• _Set task_:
Rewrite everything in the material from the line containing "Task: Click the Questions" down to the line containing "pyautogui.click(x=42, y=349)", including the requests, but multiply every click coordinate in the answers by 1.55 and round it to a whole number, with halves rounding up. Leave all other lines unchanged.

-- Begin Material to process --

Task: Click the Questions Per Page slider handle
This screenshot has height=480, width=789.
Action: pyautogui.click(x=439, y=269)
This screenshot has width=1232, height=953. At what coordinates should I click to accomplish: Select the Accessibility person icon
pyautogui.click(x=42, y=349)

-- End Material to process --
-- Begin Material to process --

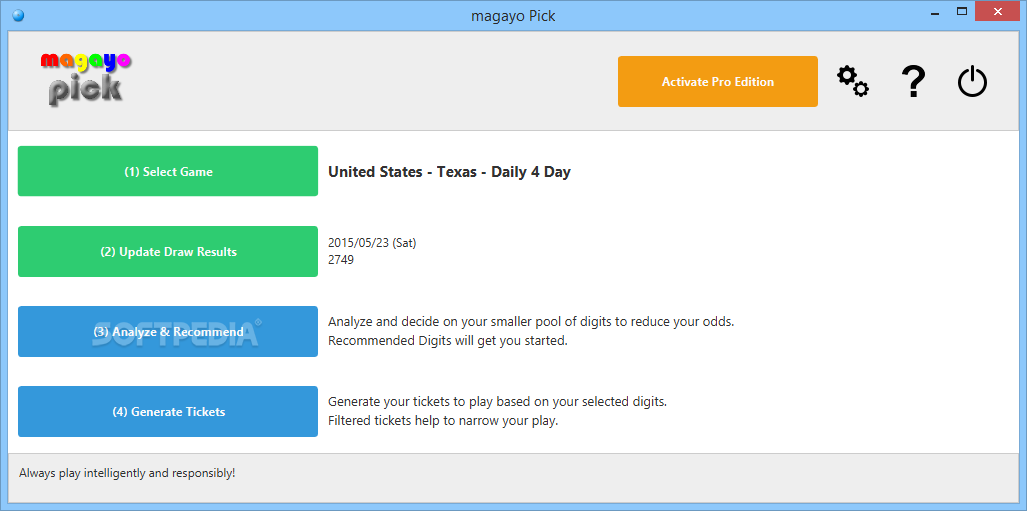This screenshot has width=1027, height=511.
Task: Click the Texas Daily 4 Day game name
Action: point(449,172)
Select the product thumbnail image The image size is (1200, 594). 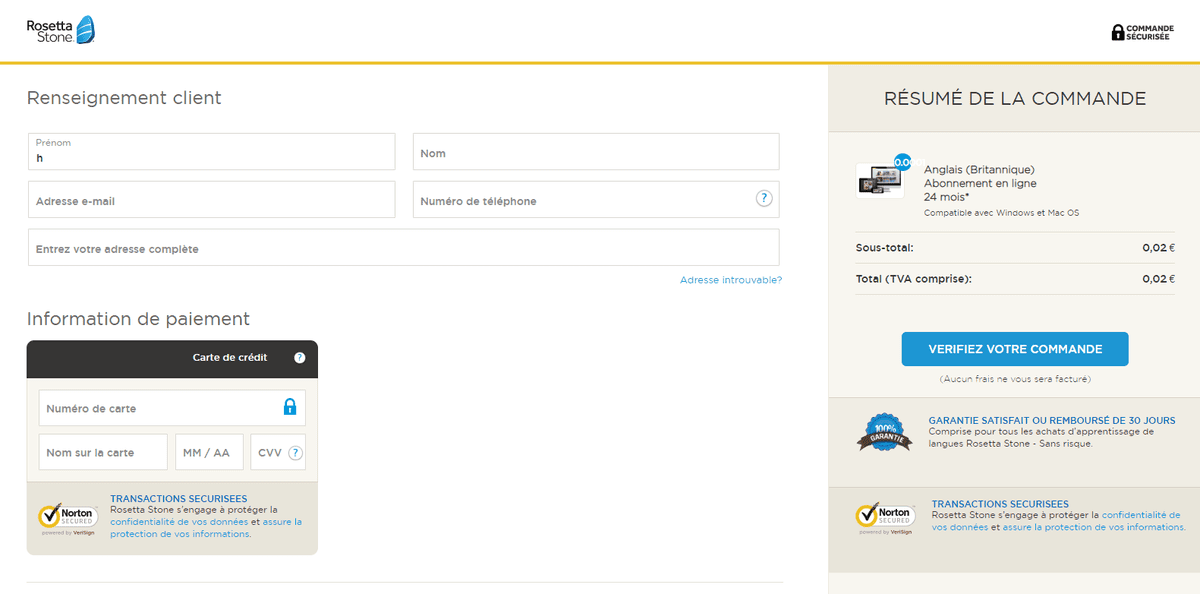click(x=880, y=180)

-- End Material to process --
-- Begin Material to process --

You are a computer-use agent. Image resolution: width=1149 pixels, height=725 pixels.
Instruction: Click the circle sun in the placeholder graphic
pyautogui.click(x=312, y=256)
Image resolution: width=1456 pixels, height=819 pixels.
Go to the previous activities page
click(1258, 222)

-- End Material to process --

• _Solution for this task_:
Task: Click the Questions Per Page slider handle
This screenshot has height=480, width=789.
Action: pyautogui.click(x=680, y=417)
This screenshot has width=1232, height=953. At what coordinates should I click to accomplish: Select the Accessibility person icon
pyautogui.click(x=65, y=541)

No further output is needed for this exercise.